Working woman doesn’t need maintenance from estranged spouse: Bombay HC
The court was hearing a plea filed by a television actress, who had challenged a family court order denying her any interim maintenance.
The Bombay high court, in a recent order, held that a “working woman,” who is “capable of maintaining and sustaining herself,” should not be entitled to receiving maintenance from her estranged spouse.

A bench of Justices RM Savant and Sadhana Jadhav were hearing a plea filed by a television actress, who had challenged a family court order denying her any interim maintenance.
The petitioner separated from her husband, who is also a television actor, in 2010. While their divorce proceedings are currently pending in the family court, she had sought that considering that her husband had not paid her any maintenance amount in the years since their separation, the family court award her an interim maintenance amount of rupees 50,000 each month till the divorce decree is granted.
Her husband, meanwhile, had opposed her demand for interim maintenance saying that while he had worked in TV shows produced by Balaji telefilms between 2005 and 2010, since then, he hadn’t had a stable source of income. He had claimed that he now works “as and when he gets an assignment.”
The family court had accordingly held that since both the parties had failed to produce any documentary evidence of the money that they were making annually, the issue of maintenance would have to be decided upon at a later stage, after examination and cross-examination.
In the high court, however, the woman claimed that she wasn’t part of any TV shows or films currently and thus, had no money of her own. She claimed that for her survival, she was “totally dependent upon her aging parents.” She also told the court that her husband had signed a Telegu movie and thus, made a lot of money. He, thus, be directed to pay her some interim maintenance.
The husband, meanwhile, told HC that when he and his wife used to stay together, he was the one who paid for all expenses, including the expenses incurred by the petitioner’s “parents,” and the money needed to maintain her “pet.”
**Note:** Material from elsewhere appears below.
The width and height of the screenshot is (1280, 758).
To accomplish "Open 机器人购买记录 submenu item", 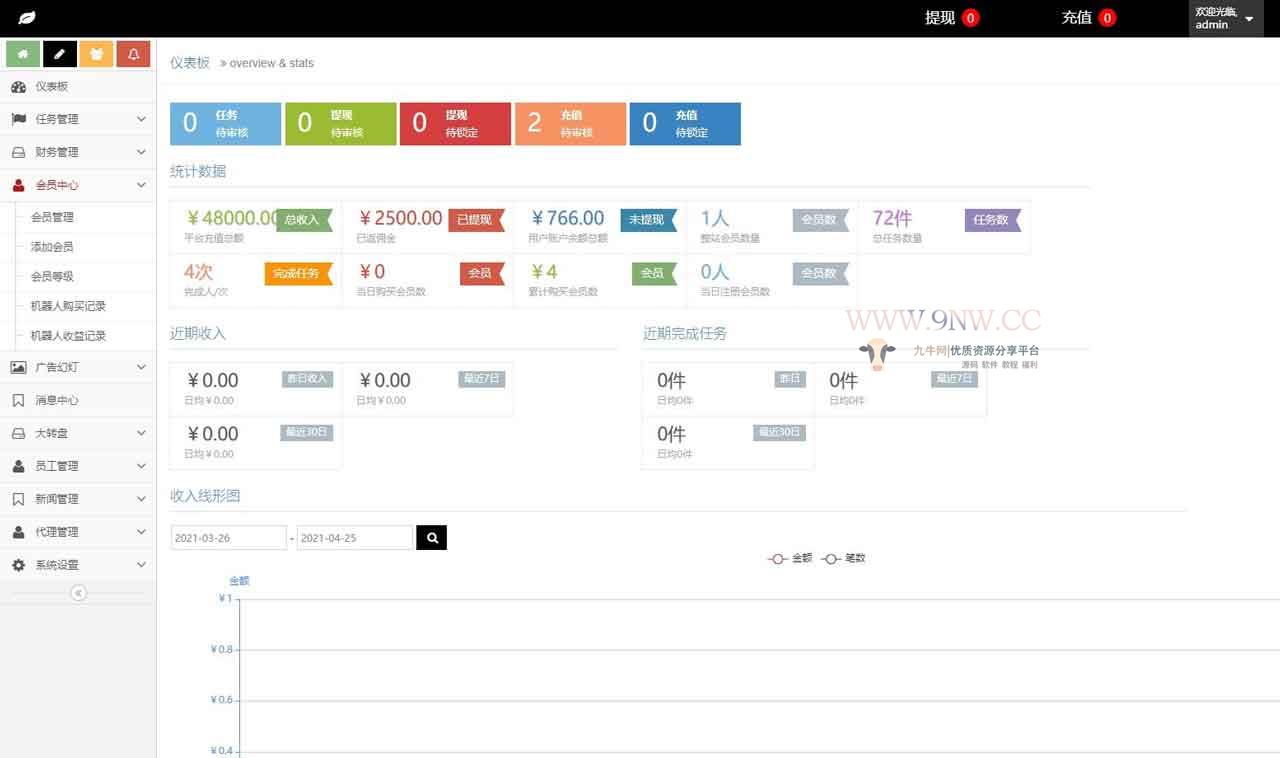I will (68, 306).
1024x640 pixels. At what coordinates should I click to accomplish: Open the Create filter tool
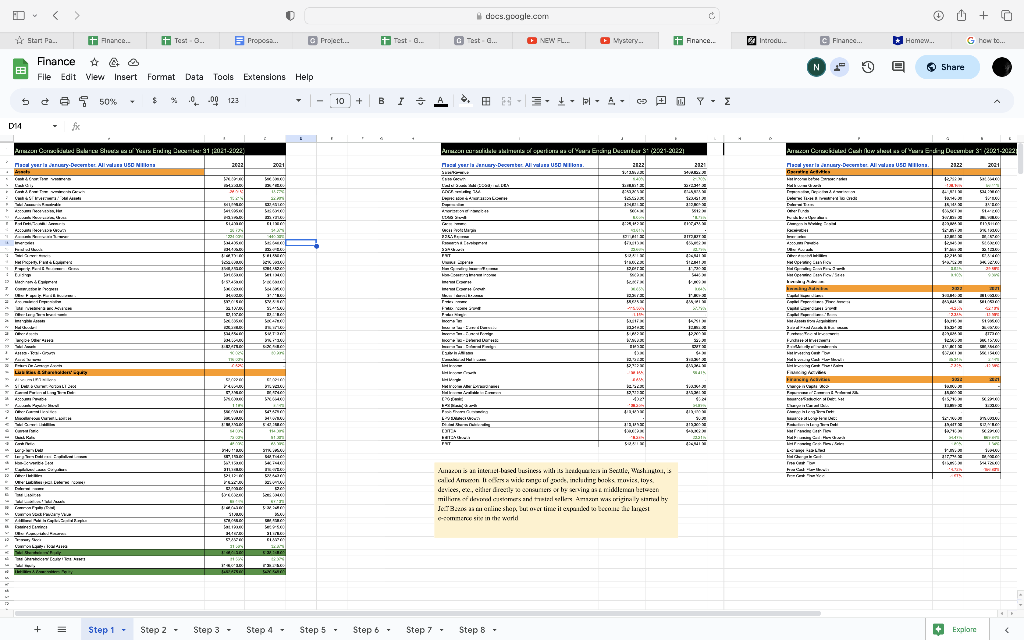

Taking note of these submissions, the high court held that the mere fact that the petitioner was not part of any TV shows or films currently, did not entitle her to interim maintenance. It held that considering that she was an actor who had been working for the past several years, and that she was “capable of finding work in the future, and thus, sustaining herself,” it did not deem it fit to interfere with the family court’s order.